▶ [Directive]:
Answer these questions from the passage on Rays defense and the Gold Glove Award:
(a) What share of the Gold Glove votes does the SABR Defensive Index represent?
(b) Which two metrics in the index come from play-by-play data?
(c) Where did Chris Davis play 800 innings at first base in 2009?

▶ [Passage]:

The Rays are a team that prides themselves of supreme, internally developed pitching and superior defense.
It's not that offense doesn't matter -- the Rays were tied for the third best wRC+ last season -- but that the difficulties in playing in Tropicana Field, and the advantages of seizing upon a market inefficiency like defense (and how it's measured) allows the Rays to have an edge when other teams might invest elsewhere.
Unfortunately for the Rays and fortunately for the stat heads, statistics regarding defense are developing and becoming more widely available, and as such the Rawlings Gold Glove Award will finally be informed, specifically employing the SABR Defensive Index (SDI):
The SABR Defensive Index draws on and aggregates two types of existing defensive metrics: those derived from batted ball, location-based data and those collected from play-by-play accounts.
The three metrics representing batted ball data include Defensive Runs Saved from Baseball Info Solutions, Ultimate Zone Rating developed by noted sabermetrician Mitchel Lichtman, and Runs Effectively Defended built by SABR Defensive Committee member Chris Dial.
The two metrics included in the SDI originating from play-by-play data are Defensive Regression Analysis, created by committee member Michael Humphreys, and Total Zone Rating.
These components are then evaluated by a committee of seven individuals (listed behind the link), and compiled to create the SDI, which represents 25% of the votes toward the Gold Glove award. These statistics are then included in a resource guide that was sent with the ballots sent to managers and coaches in September.
The votes were tallies, and wouldn't you know it, the entire Rays infield is nominated.
The finalists, alphabetically:
|Chris Davis (BAL)||Robinson Cano (NYY)||Alcides Escobar (KC)||Adrian Beltre (TEX)|
|Eric Hosmer (KC)||Dustin Pedroia (BOS)||Yunel Escobar (TB)||Evan Longoria (TB)|
|Manny Machado (BAL)|
That's a strong representation by the AL East.
Notable absences include third basemen Josh Donaldson (OAK) and Mike Moustakas (KC), second basemen Howie Kendrick (LAA) and Omar Infante (DET), and pretty much most first basemen -- which is telling of the reliability of advanced statistics in evaluating defense, and the need for SABR to bring together a seven person committee.
If you were judging by, say, UZR alone, Mike Napoli (BOS), Mark Trumbo (LAA), and James Loney would outpace their competition significantly, but defense is more than one measurement.
What we have readily available, via the database at Fangraphs, is only a few pieces in the puzzle, but perhaps we can use them as a guide. Here is a cursory look at the candidates using the Plus/Minus system, which determines both DRS and UZR metrics.
|James Loney (TB)||1277.2||4||6.1||7.2|
|Eric Hosmer (KC)||1372.1||3||2.5||2.2|
|Chris Davis (BAL)||1377.2||-7||-1.2||-1.4|
The inclusion of Chris Davis is somewhat surprising, and I wonder how many he votes he got simply because he was performing at the position well enough for the first time in his major league career. Davis is a journeyman of sorts, and hadn't logged more than 350 innings of work at any position since 2009, when he played first base for 800 innings in Texas.

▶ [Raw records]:
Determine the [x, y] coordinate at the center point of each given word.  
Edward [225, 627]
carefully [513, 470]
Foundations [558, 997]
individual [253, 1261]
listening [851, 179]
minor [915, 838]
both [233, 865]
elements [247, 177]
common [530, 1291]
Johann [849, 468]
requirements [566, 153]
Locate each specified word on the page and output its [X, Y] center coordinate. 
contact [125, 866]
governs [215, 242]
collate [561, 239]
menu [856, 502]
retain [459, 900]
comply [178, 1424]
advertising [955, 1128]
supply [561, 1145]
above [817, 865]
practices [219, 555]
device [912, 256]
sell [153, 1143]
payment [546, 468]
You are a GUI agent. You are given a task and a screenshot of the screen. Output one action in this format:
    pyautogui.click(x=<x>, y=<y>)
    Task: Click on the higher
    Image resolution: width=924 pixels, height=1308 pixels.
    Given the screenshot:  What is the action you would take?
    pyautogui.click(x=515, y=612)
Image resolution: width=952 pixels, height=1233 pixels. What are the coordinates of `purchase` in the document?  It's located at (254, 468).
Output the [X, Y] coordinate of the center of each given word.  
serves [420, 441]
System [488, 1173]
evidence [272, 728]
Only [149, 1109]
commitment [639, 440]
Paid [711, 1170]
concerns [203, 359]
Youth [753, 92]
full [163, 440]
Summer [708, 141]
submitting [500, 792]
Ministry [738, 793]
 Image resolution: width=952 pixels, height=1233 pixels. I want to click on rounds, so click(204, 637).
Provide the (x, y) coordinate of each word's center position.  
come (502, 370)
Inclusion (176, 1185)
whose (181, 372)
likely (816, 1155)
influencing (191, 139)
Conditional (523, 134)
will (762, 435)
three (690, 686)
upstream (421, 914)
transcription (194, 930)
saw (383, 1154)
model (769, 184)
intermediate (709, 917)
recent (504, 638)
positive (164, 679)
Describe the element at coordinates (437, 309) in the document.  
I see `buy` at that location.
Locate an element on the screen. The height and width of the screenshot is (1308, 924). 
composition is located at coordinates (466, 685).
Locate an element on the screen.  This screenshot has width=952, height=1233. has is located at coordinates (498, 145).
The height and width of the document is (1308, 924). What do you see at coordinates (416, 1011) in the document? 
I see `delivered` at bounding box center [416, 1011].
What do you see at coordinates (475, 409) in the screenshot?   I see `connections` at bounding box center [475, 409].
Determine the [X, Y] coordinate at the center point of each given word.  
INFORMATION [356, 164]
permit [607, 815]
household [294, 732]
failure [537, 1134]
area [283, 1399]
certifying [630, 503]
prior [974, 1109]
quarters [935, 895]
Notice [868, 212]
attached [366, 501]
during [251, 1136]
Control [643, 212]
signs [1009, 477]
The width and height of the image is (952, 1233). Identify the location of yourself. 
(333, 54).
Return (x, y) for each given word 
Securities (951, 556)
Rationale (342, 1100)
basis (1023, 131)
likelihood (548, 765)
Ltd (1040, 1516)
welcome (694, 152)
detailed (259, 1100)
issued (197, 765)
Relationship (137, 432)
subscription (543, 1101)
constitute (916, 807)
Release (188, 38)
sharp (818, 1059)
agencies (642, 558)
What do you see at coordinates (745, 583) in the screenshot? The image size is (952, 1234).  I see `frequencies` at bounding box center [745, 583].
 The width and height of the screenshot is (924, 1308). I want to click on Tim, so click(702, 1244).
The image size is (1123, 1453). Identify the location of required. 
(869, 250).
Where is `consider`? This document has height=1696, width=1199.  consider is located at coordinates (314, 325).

▶ [Reply]:
(a) 25%
(b) Defensive Regression Analysis and Total Zone Rating
(c) Texas